The excitement of this device stems from the patients whose lives it would change. The smile on a child’s face who gains the ability to color or reach out and bring a cheese puff to their mouth all on their own is worth every minute and penny put towards the development of this project. This device primarily differs from other products by its low cost, simplicity, ease of use, and the ability to quickly transfer between multiple devices. This project has several milestones that need to be met. Firstly, the device has only been applied to a single individual. The next step is to collaborate with several other patients with the same condition. The mother of the first individual has connections within the SMA community. This will provide us with a multitude of candidates. The next milestone is distribution. The collaboration with an emerging company which specializes in the distribution of rapid prototyped parts will ensure an adequate interface between the device and consumer.

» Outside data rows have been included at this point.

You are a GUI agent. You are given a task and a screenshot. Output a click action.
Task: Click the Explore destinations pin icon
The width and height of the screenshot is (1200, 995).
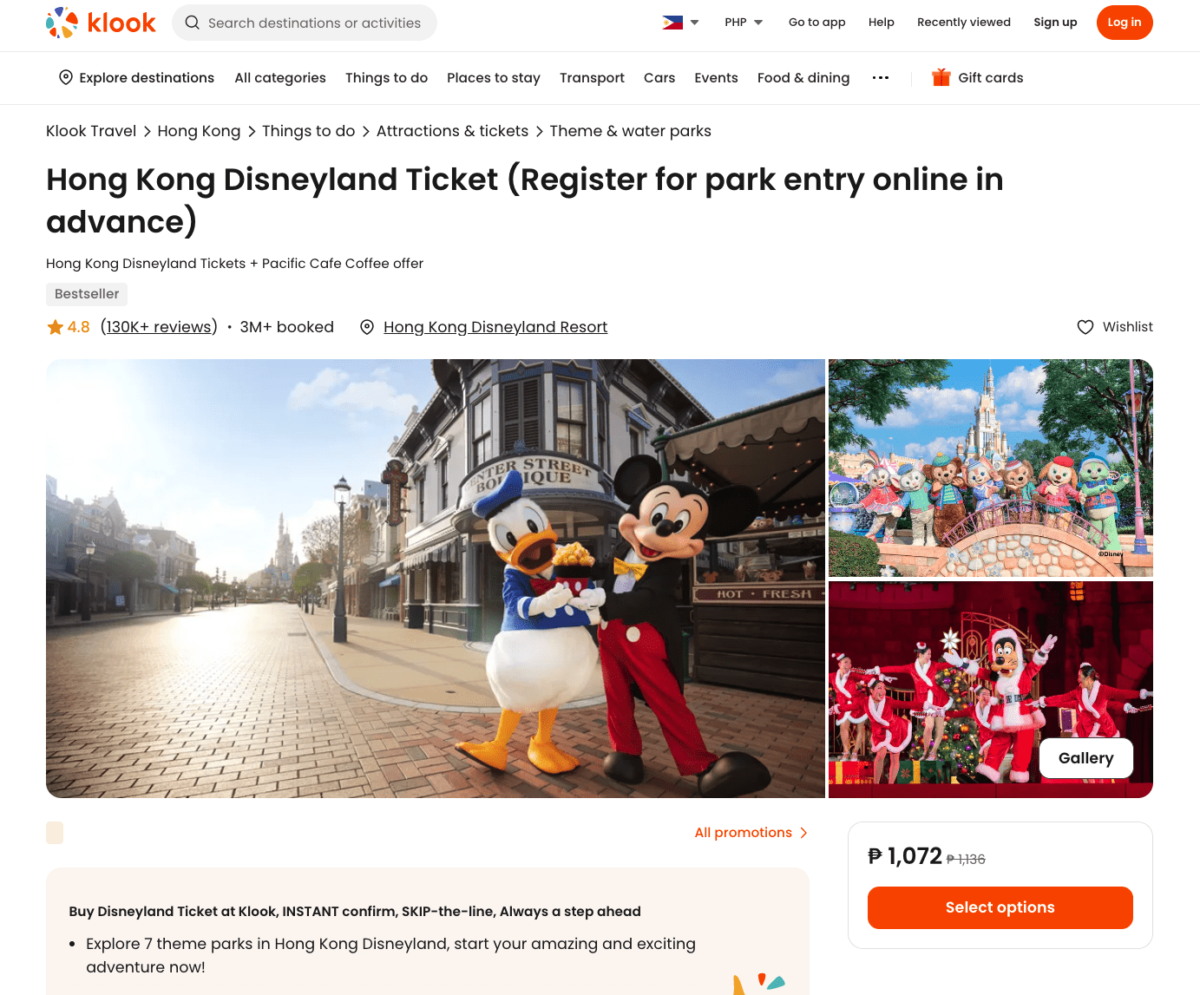click(66, 77)
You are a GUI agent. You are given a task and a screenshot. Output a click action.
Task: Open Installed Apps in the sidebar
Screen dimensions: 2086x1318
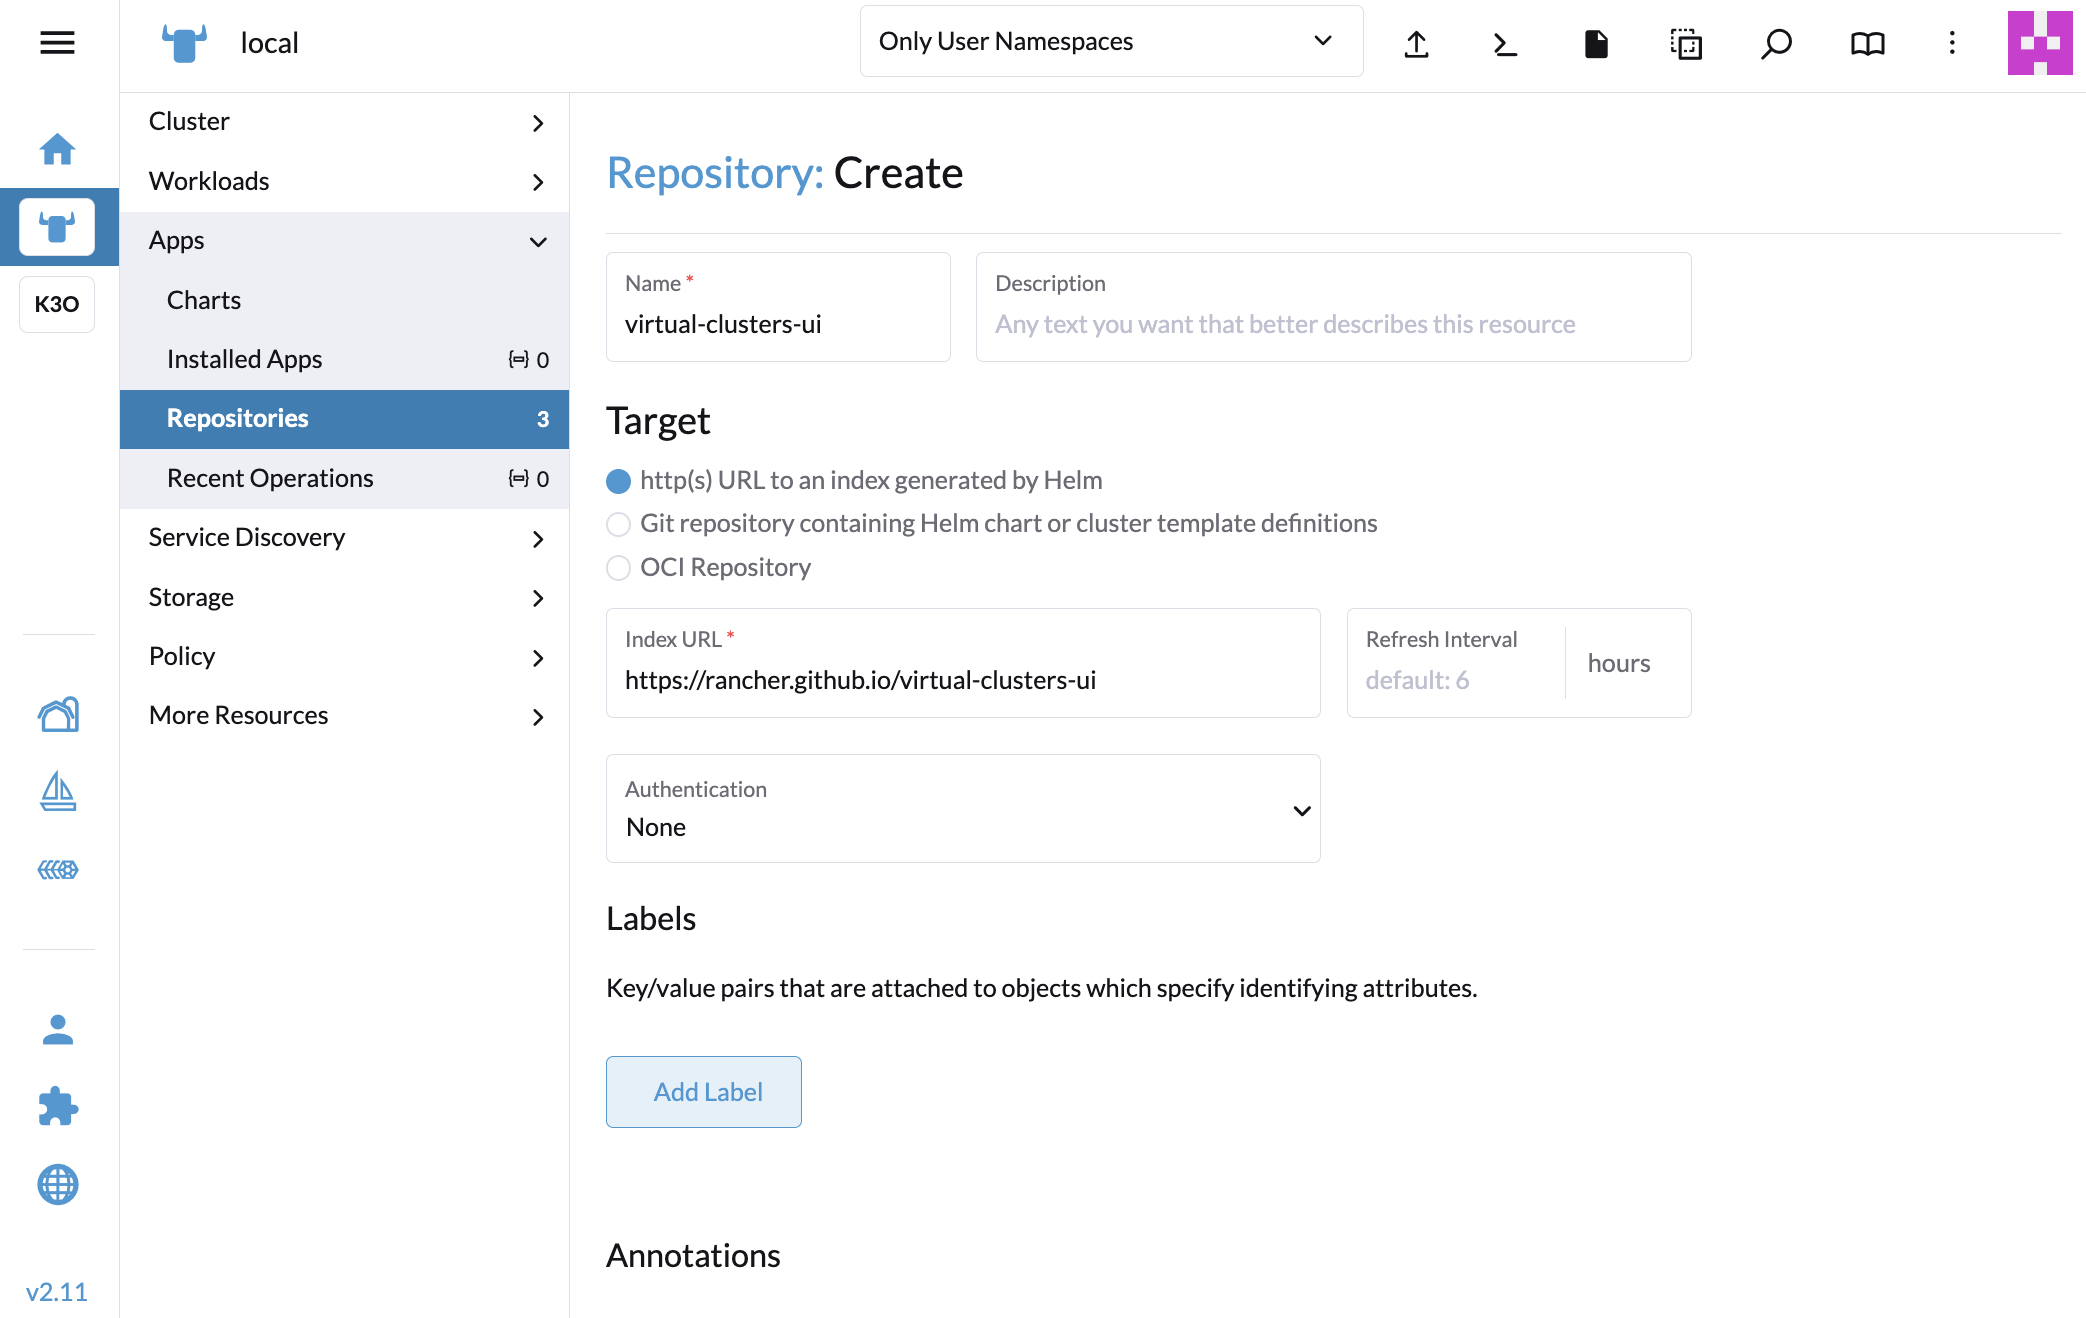point(244,359)
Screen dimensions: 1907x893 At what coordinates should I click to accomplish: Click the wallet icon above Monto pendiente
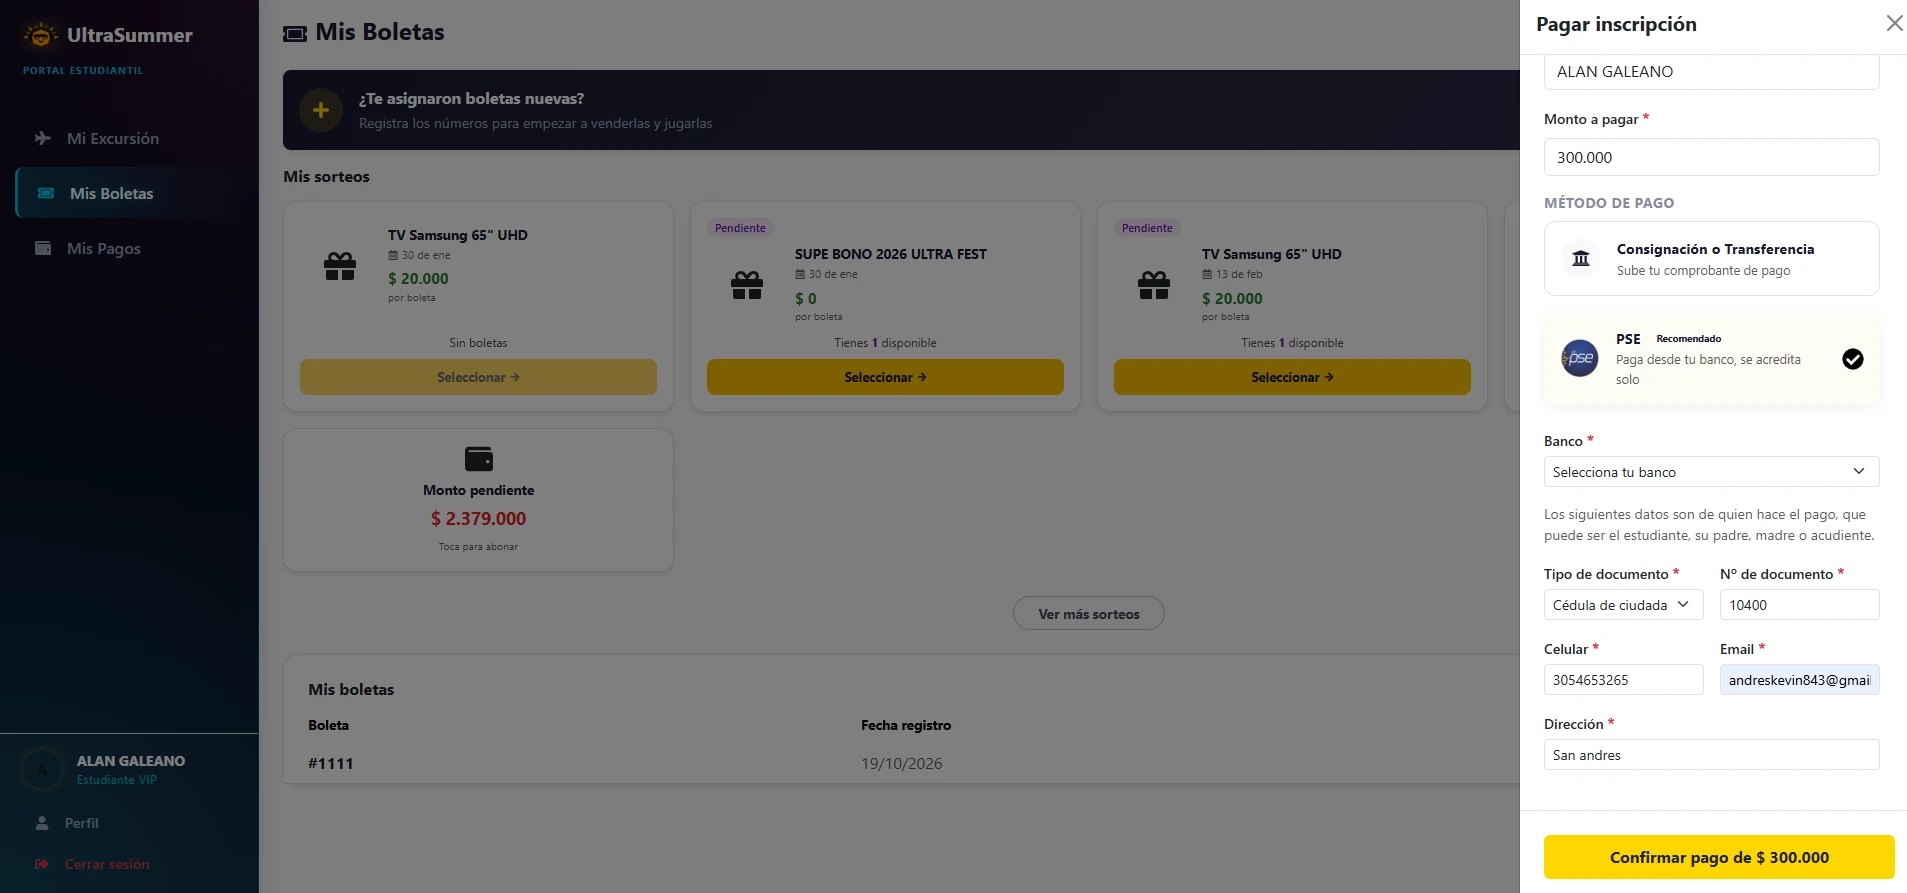coord(479,459)
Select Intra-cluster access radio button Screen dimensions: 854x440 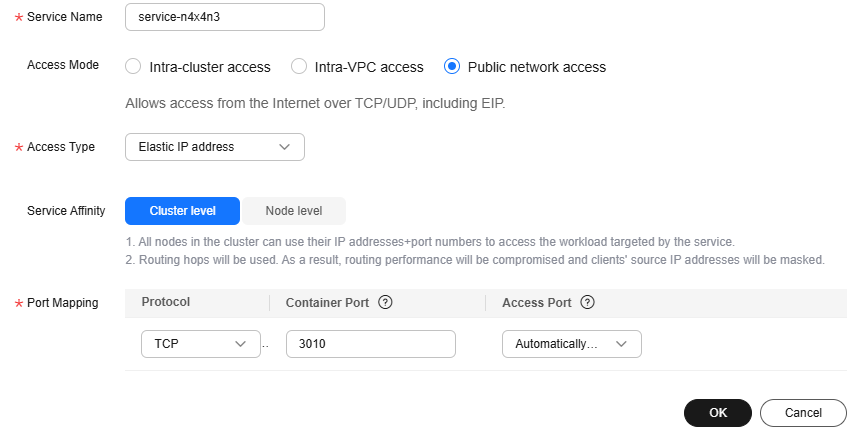coord(133,66)
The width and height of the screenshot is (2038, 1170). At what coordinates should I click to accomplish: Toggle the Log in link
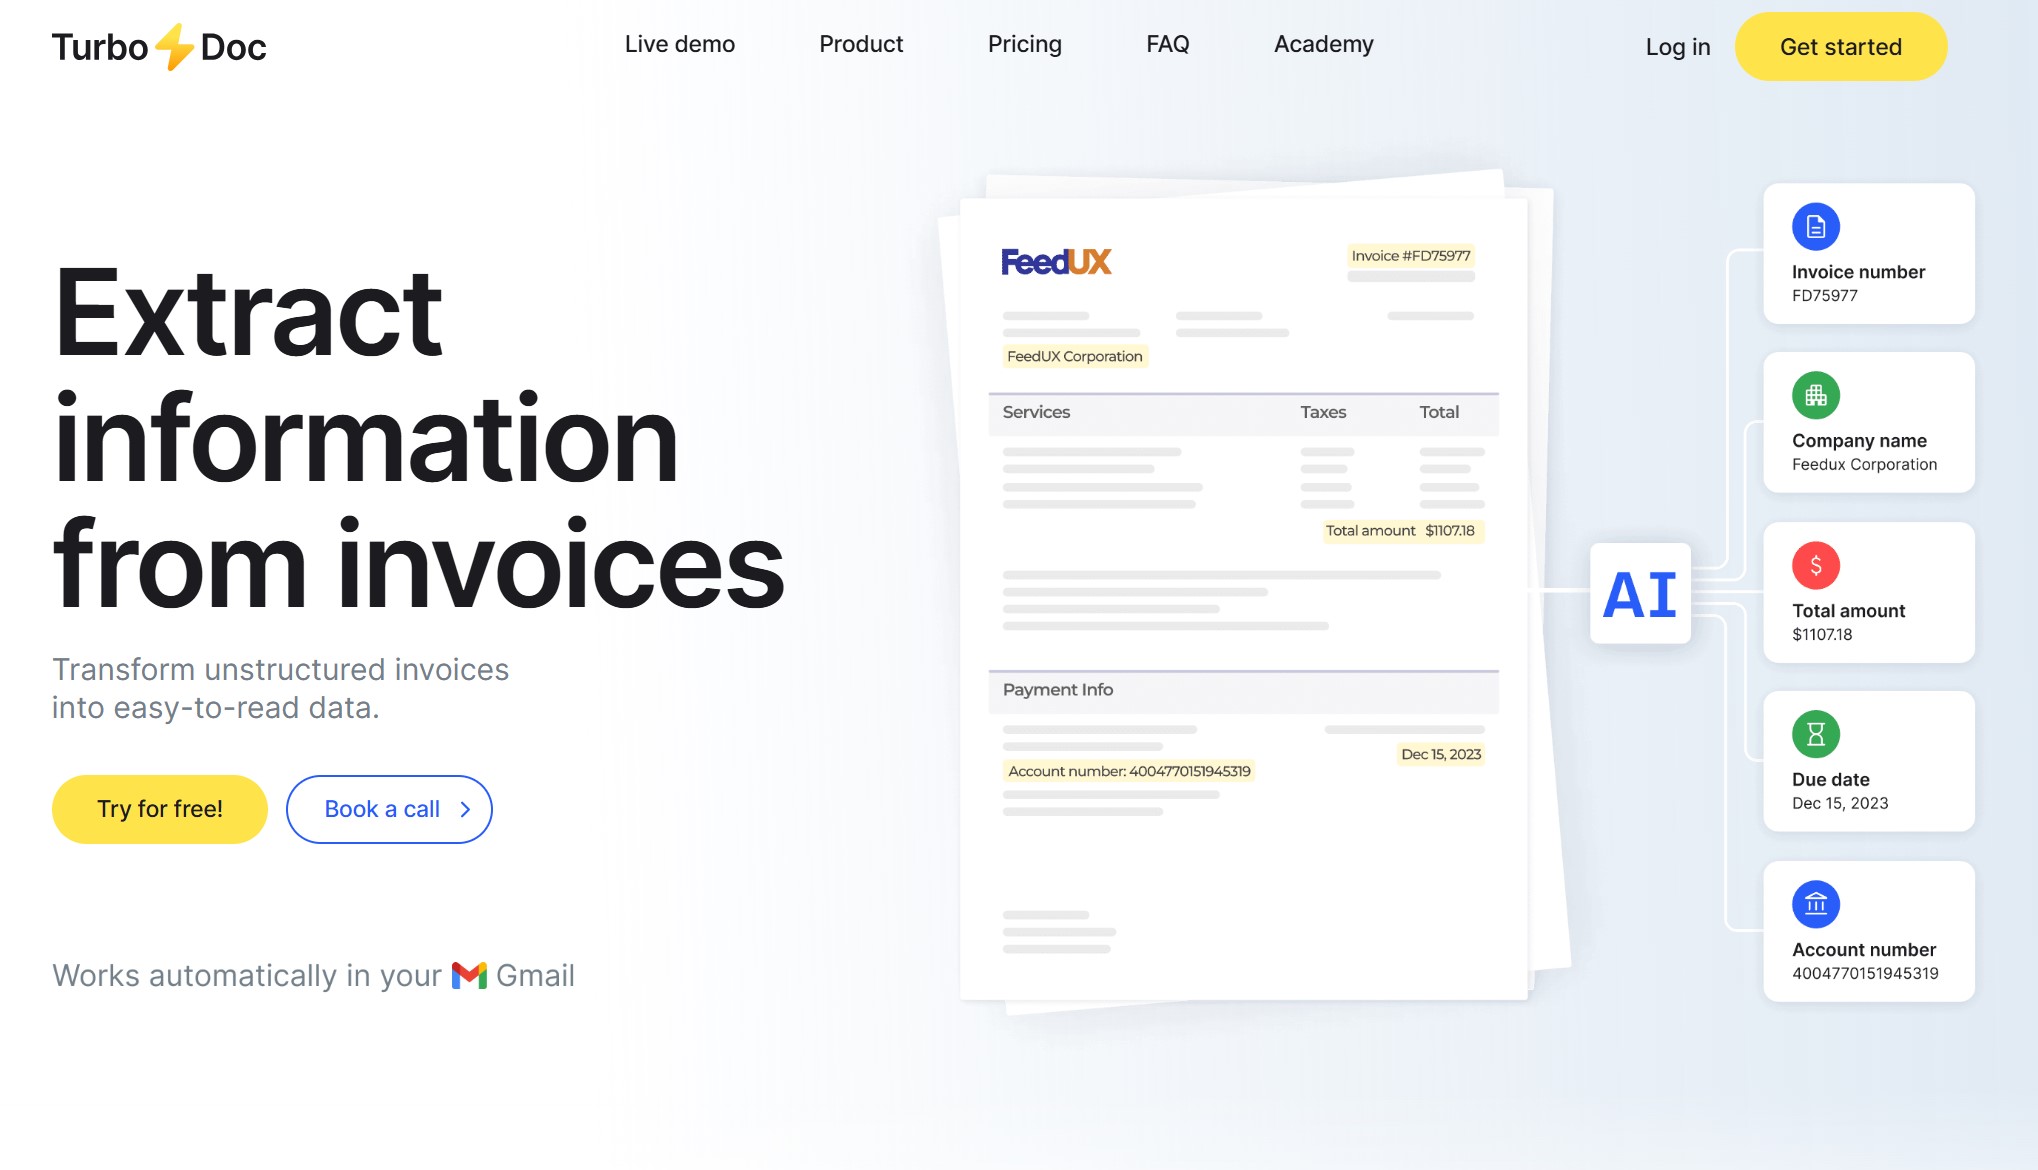point(1675,46)
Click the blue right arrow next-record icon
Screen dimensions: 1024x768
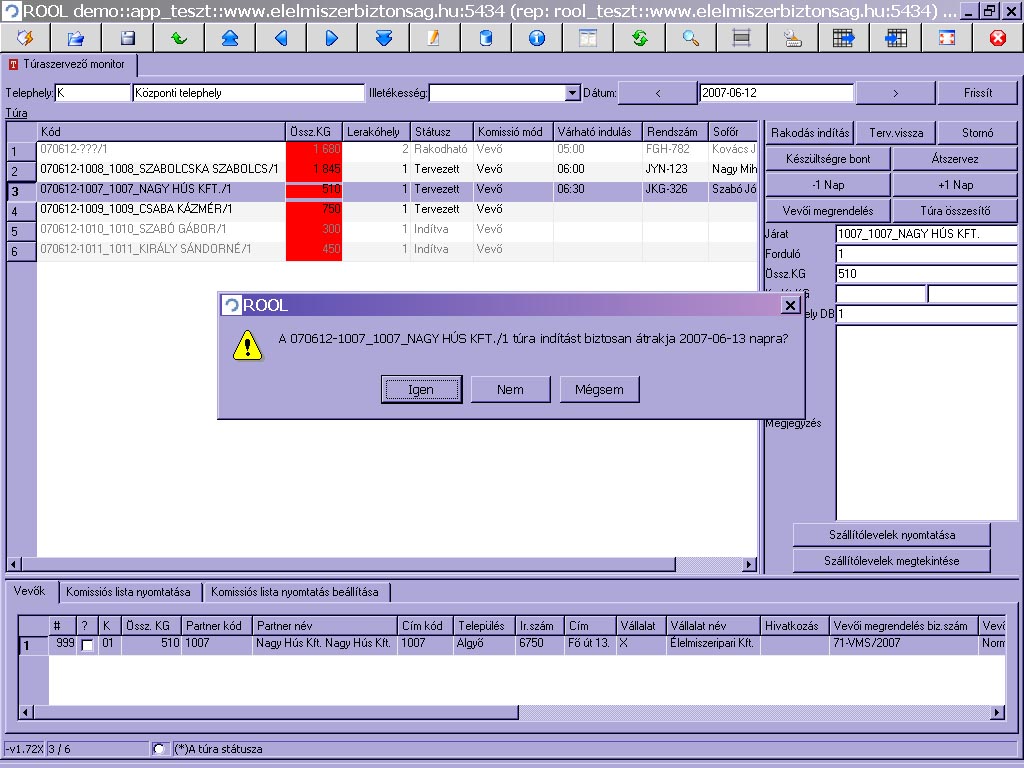coord(332,38)
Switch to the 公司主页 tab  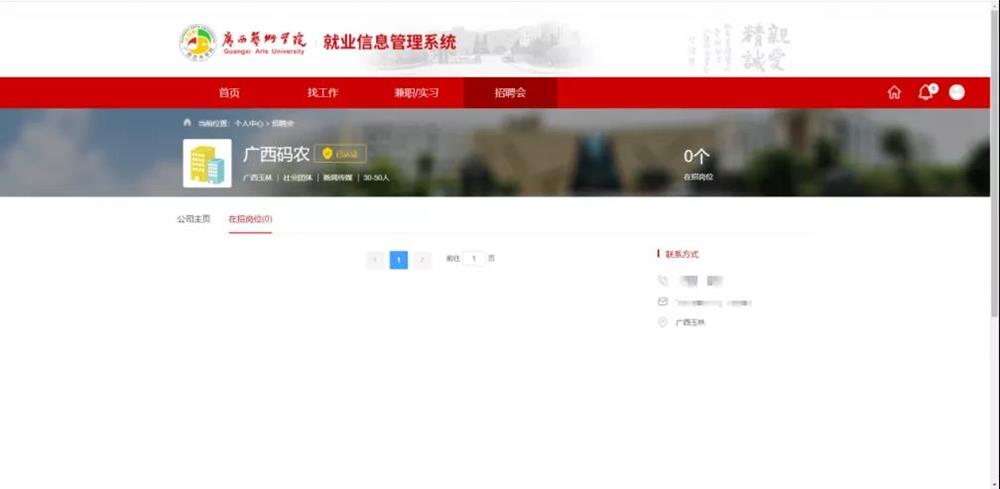pos(194,219)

The exoskeleton arm was designed to benefit patients with muscular atrophy and their family. The patient is affected by increasing their quality of life and reducing their dependency on others. The family’s benefits are emotional and economical. Their child is able to use their arms like never before and at minimal cost. The full potential of this idea extends to helping anyone with muscular disabilities, from genetic diseases to rehabilitation because the design can be modified by the user.
What I Will Do With $5,000
The $5000 will be used to aid in the refinement of the design by covering the cost of prototypes allowing meto meet the milestone of testing the device on multiple children, otherwise the families would have to cover the cost. Additionally the $5000 will go towards machine time for fabrication and testing of cost saving design features, making Angel Arms more accessible. Essentially the 5 grand would allow the final touches to be added so that Arms will be a consumer ready product.